We parents hear ourselves in our children's language. I swear, kids are like mini super-sound systems who pick up even the slightest comment mumbled under your breathe and broadcast it via surround sound for the entire world to hear.
Apparently, I say a few choice phrases repeatedly like but not limited to "Oh, come on!" "Wellllll ..." and "What the heck!?"
And recently, the two year old has demonstrated that he's picked up on the latter of the three. As we were getting ready to leave the house for a Christmas party a few weeks ago, he passionately declared, "Mommy, where the heck my shoes?!"
The hubs and I stopped dead in our tracks, looked down at the very serious face of our little man and then almost peed our pants from laughing so hard. This reaction was just what the two year old needed to fuel his love for the new phrase. Suddenly, we began hearing it consistently ... and then nearly constantly.
"Daddy, who the heck here?"
"What the heck that noise?"
"Where the heck the dog?"
And it was funny for a little while. And then we went to Target.
As we were checking out and paying for our groceries, the two year old spotted a nice middle aged lady sitting at the end of the check-out counter next to us. She was quietly waiting for her family to finish shopping. My little guy eyed her up. She smiled at him. He smiled back. She said hello. He bid hello back. And then, in super-surround sound stereo, he excitedly and clearly asked her, "And what the heck is your name?!"

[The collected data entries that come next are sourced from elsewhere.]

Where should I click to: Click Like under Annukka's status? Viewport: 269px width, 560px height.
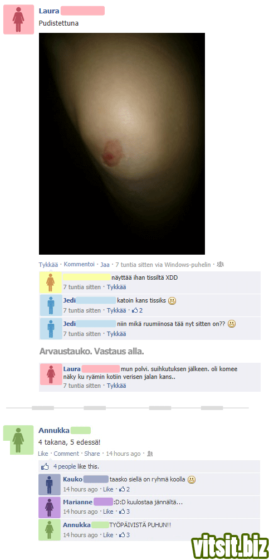point(43,454)

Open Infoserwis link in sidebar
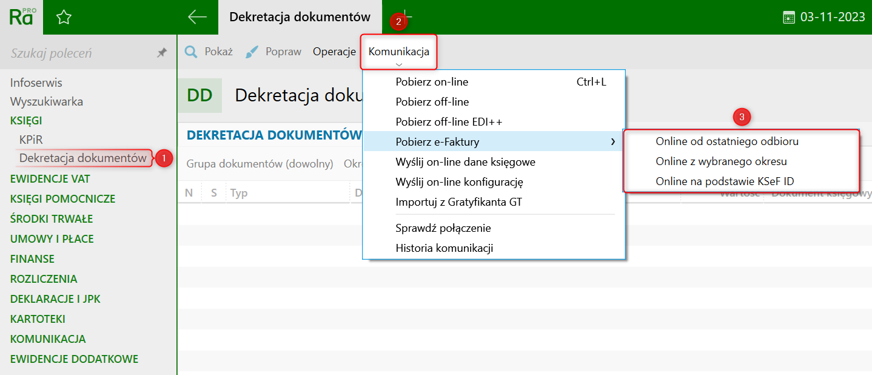36,83
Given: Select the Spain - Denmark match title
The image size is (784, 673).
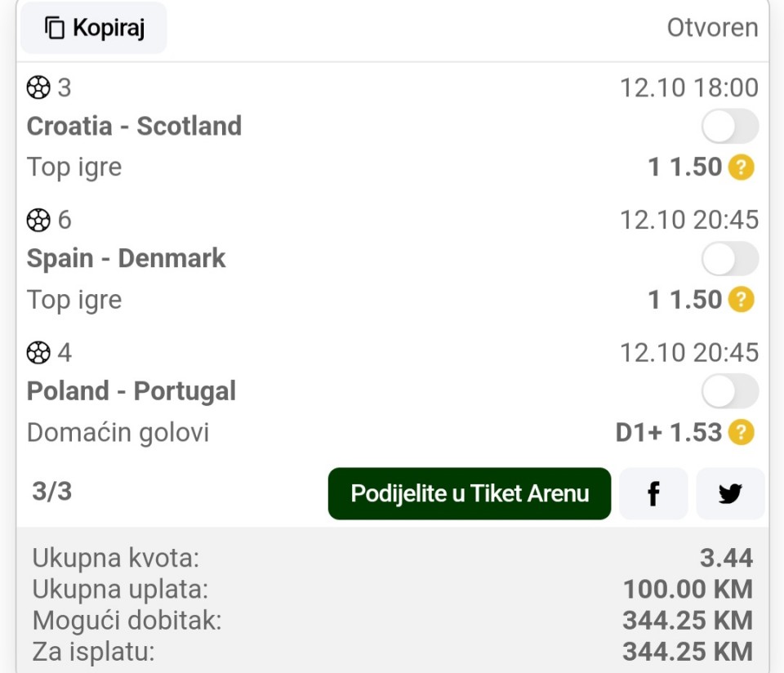Looking at the screenshot, I should point(126,259).
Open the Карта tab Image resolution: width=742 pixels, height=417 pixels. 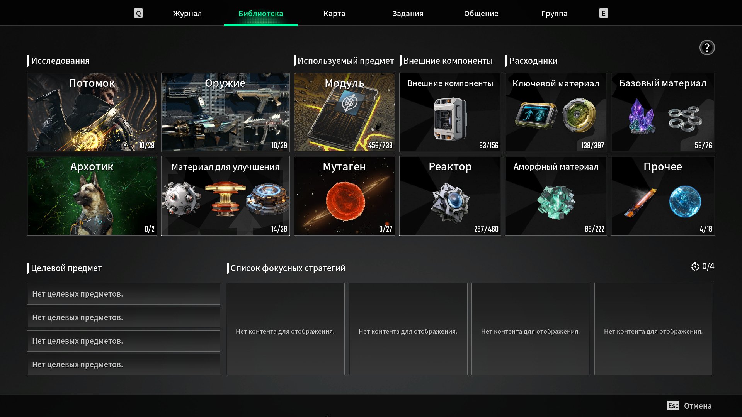(334, 14)

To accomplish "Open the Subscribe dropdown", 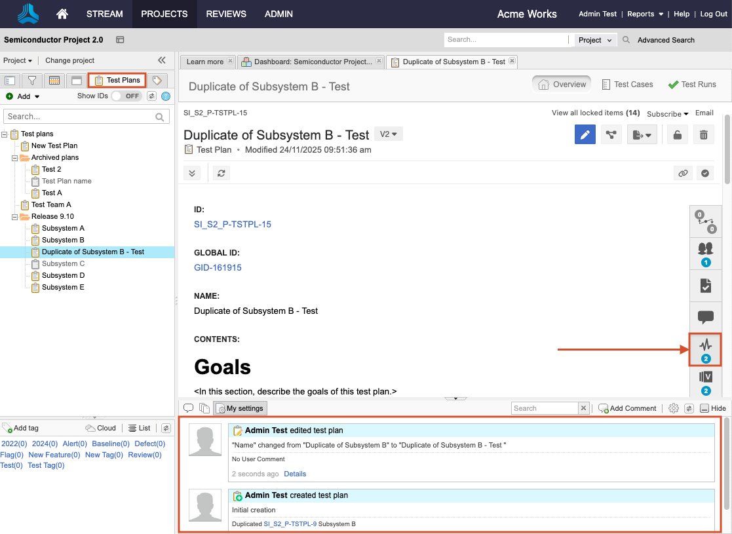I will 667,113.
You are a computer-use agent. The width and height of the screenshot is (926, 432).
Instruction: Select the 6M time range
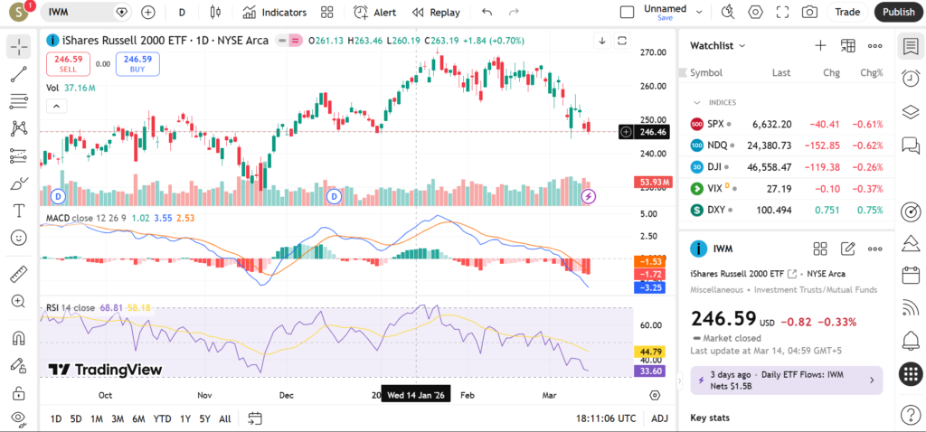point(138,418)
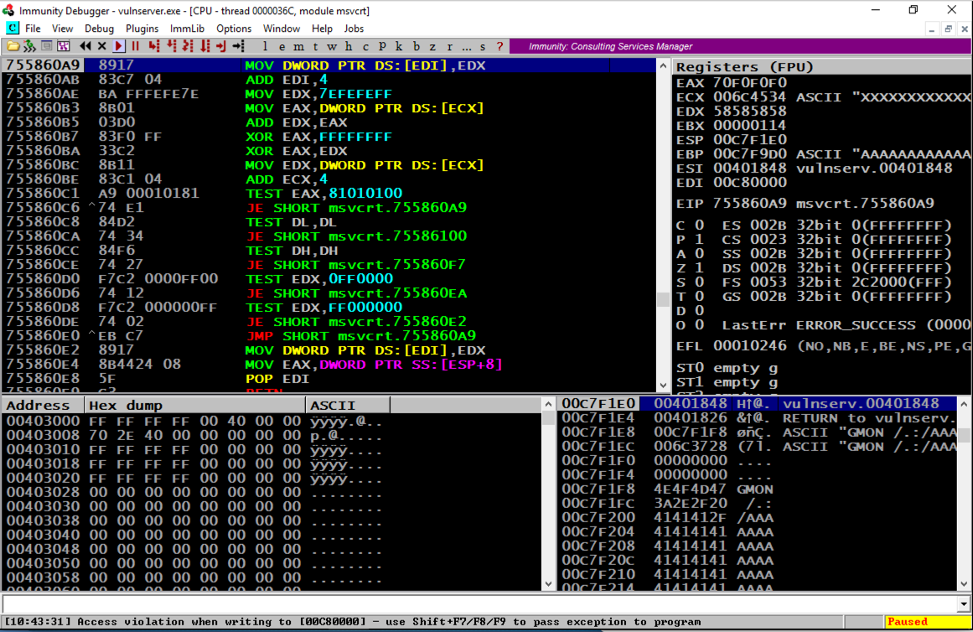Show executable modules via 'e' icon

point(282,46)

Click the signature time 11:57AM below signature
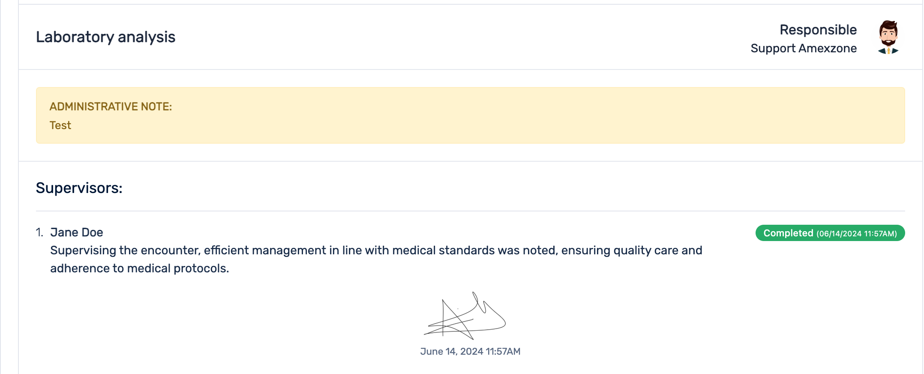pyautogui.click(x=503, y=352)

Shocked, surprised and stunned she replied, "Well, my name is Donna."
The toddler grinned ear to ear as my face turned bright red and my blood pressure rose about 80 points. I forced an embarrassed smile at the nice lady, Donna, if you will, and explained to her that we are still working on manners. And then I immediately prompted him to say "It's nice to meet you." And he did, so at least she didn't think we were totally terrible parents who teach their kids tons of inappropriate phrases.
As the very nice lady said farewell, I immediately began explaining to the two year old that it doesn't sound nice when he begins questions with "what the heck." But it fell on deaf ears. Because if you know anything about mini super-sound systems, you know that they always run out of recording memory when you actually need something recorded.